[TEXT SHOWN]

[Start of Attachment]

Among them is the Lake Palace Resort close to his native Kuttanad (also his constituency). The controversial road to it was laid using tax-payers’ money: MP funds of P.J. Kurien (Congress) and K.E. Ismail (CPI). Thus was raised the land and a mudroad through the paddy fields. It caught the attention of the media when Rs 28.5 lakh of a Harbour Engineering Fund was diverted to tar the path. (Earlier, visitors had to take a boat to the resort.) Chandy also enjoyed luxuries abroad at public expense, claims Malayalam daily Mathrubhumi, pegging his medical treatment in the US at Rs 1.9 crore.
Ex-minister Thomas Chandy
Vijayan’s foisting Saritha of the Team Solar scam as virtually a victim wronged by the previous government, too, earned him people’s flak. After all, the woman faces no less than 33 cheating cases. A panel was tasked with probing the 2013 scam where a fraudulent energy firm used two women to create high-level political contacts and dupe ‘investors’ to the tune of Rs 7 crore. It finally came up with a badly-edited report revelling in sleaze. The ‘shoddy’ work by the Justice G. Sivarajan commission gave the CM’s critics further fuel to suspect Vijayan of allowing Saritha to run loose.

[End of Attachment]

Pixel coordinate grounding data:
[Start of Attachment]

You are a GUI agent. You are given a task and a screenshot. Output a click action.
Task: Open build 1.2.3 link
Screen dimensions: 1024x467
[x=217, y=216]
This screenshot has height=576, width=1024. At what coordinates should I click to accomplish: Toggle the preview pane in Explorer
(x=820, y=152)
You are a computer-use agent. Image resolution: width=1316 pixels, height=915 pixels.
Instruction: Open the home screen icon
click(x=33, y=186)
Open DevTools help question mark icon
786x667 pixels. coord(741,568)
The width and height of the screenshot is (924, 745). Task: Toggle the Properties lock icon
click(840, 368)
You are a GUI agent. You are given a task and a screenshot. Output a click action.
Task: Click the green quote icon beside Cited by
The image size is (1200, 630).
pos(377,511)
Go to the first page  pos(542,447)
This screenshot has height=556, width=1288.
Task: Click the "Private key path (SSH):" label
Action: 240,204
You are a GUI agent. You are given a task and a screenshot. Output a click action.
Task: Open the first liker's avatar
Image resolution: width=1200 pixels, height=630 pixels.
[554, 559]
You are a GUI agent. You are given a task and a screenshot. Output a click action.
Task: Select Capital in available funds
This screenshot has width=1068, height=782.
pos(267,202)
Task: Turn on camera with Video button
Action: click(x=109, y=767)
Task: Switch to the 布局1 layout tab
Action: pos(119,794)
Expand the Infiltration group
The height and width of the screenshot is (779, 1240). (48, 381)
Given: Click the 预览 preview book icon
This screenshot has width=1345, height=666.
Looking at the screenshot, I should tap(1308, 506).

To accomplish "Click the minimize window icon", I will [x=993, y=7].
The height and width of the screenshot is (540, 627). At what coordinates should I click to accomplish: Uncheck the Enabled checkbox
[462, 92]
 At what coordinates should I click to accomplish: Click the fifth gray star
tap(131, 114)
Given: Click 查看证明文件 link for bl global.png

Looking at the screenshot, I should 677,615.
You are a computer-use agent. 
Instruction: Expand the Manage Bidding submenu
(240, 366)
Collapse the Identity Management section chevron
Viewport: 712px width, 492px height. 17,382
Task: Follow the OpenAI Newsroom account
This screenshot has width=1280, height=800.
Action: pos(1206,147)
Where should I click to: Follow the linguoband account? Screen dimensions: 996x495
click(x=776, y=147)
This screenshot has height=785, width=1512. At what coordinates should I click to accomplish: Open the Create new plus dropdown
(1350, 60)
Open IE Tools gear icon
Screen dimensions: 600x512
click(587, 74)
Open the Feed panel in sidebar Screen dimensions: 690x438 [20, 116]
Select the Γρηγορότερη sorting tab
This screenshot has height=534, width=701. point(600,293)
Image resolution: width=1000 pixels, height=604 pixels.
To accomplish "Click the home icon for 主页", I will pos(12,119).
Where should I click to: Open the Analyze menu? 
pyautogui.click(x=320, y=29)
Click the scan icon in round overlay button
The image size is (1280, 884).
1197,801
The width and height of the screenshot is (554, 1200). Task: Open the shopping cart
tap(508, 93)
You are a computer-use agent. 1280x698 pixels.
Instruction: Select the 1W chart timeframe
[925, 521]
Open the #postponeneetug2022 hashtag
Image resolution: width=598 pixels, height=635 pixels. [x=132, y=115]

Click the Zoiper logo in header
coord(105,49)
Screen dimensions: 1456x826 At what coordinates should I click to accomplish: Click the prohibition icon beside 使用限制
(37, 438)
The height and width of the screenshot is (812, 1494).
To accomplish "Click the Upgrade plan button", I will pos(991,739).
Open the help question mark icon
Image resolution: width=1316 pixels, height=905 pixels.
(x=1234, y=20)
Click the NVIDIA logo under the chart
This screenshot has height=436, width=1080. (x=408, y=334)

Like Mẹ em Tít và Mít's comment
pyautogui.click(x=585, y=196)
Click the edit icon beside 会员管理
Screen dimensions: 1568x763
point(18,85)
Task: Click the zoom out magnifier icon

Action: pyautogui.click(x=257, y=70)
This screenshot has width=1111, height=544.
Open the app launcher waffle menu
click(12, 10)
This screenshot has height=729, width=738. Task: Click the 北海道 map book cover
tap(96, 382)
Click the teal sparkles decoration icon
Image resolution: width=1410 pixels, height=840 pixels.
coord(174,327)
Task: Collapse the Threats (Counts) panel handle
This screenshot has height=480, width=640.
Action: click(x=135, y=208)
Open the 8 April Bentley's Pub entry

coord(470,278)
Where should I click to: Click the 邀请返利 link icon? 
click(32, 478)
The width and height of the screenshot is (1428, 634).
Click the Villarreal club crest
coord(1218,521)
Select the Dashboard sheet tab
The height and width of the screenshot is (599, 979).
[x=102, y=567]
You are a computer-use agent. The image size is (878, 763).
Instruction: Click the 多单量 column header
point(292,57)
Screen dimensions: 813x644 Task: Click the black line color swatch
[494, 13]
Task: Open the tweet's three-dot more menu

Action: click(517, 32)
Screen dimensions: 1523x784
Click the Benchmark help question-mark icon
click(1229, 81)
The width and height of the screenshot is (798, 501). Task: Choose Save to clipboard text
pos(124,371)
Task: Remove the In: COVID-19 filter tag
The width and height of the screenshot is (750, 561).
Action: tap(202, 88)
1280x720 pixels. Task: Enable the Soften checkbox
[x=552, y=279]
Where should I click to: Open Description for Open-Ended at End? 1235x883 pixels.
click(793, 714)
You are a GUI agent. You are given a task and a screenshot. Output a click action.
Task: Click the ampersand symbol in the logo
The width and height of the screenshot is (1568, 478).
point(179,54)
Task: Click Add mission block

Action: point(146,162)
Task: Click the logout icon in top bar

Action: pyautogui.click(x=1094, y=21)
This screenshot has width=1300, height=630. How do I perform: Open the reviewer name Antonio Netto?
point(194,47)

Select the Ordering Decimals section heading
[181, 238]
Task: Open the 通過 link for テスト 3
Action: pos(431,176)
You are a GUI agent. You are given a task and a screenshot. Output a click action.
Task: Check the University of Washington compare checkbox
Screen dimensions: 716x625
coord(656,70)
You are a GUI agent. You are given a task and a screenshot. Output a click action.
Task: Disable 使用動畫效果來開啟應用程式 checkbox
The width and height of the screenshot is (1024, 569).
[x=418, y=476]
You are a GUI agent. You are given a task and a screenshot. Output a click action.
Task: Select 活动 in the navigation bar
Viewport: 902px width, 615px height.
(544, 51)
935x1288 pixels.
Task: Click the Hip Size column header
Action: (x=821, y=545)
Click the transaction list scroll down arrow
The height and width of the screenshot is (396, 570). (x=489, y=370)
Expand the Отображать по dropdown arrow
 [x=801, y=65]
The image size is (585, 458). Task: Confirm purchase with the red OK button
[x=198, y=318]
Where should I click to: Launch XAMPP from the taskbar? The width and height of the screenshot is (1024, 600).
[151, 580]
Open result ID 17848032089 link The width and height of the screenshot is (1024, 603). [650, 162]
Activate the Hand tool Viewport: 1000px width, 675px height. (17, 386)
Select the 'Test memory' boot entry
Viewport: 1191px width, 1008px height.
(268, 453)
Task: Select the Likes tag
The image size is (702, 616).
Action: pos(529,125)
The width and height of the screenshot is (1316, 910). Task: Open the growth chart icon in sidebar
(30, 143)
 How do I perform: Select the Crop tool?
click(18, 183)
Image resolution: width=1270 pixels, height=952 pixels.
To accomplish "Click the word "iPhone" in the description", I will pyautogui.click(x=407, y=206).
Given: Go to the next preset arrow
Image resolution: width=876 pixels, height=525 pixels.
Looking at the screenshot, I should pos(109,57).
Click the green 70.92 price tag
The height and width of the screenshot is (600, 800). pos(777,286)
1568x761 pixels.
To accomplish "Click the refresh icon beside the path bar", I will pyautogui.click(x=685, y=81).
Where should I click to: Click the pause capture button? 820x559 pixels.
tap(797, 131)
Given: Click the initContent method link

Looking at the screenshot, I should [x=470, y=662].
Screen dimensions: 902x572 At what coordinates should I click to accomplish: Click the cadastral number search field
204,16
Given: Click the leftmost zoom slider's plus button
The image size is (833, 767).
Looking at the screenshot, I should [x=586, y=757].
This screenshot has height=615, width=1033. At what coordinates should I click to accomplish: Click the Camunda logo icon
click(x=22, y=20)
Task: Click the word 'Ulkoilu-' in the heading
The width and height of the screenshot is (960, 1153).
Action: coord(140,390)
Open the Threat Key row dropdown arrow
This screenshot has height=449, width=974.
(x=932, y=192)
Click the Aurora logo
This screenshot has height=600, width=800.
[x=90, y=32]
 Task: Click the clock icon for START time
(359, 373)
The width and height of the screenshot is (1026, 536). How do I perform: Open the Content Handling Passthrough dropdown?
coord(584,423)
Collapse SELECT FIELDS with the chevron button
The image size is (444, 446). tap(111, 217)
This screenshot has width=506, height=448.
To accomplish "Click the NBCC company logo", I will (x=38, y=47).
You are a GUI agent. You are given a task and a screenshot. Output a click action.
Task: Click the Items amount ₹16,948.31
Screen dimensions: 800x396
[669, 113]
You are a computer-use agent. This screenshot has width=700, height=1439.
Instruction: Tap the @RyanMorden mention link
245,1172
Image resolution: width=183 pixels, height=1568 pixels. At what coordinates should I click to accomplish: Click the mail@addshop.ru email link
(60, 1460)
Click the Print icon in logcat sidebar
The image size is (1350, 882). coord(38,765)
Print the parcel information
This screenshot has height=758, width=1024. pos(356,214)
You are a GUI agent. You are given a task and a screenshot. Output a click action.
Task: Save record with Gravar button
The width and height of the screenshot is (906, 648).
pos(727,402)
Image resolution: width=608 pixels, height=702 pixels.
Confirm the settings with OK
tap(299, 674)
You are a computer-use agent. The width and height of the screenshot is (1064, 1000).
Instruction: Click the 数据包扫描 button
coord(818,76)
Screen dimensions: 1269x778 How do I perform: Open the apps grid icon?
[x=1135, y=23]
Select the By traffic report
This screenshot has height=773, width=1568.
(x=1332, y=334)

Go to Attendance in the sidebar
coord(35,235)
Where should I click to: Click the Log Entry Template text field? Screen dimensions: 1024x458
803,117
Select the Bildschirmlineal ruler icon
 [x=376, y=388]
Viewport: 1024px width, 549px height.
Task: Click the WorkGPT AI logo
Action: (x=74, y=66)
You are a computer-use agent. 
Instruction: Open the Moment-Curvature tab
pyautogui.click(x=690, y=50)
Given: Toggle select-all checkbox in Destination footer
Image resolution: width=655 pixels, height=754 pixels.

[End of Attachment]

[EXERCISE] Extend the passage about Thomas Chandy and the Solar scam commission, starting after its final sentence.

[TASK ANSWER]
This Prop Saritha mission will haunt the LDF, according to ex-CM Chandy. “The Left is very well aware of her and she has previously made statements against them,” he tells Outlook. “They have received her treatment before and yet they are carrying her along.” Saritha had previously, without batting an eyelid, told the media that Jayarajan, who is a trusted lieutenant of Vijayan, had offered her Rs 10 crore to pull down the Chandy government. On another occasion, she said her former partner Biju Radhakrishnan, now serving jail time for murdering his wife, was close to the CPI(M) state secretary Kodiyeri Balakrishnan.
Oommen Chandy, throughout his 2011-16 tenure as CM on a wafer-thin majority, had to deftly manoeuvre rebellion within his own United Democratic Front and even within its chief constituent, his Congress party. So the solar scam breaking out after Saritha’s arrest in June 2013 brought out instances of her having infiltrated the CM’s office and being in touch with Chandy’s closest aides.
That was Oommen. Now, it’s Thomas. People wonder what kind of magic spell the transport minister could hold over Vijayan, going by the way the CM shielded his cabinet colleague for months before asking him to resign. Advocate A. Jayasankar, an outspoken political analyst, says Chandy has entertained political leaders from across the spectrum at his luxurious 14-acre resort by the scenic Vembanad Lake. “None is sure about the kind of secrets Chandy knows. He must have generously doled out funds to all parties,” Jayasankar tells Outlook. “He’s the type of person who will openly talk about it if he has to resign.”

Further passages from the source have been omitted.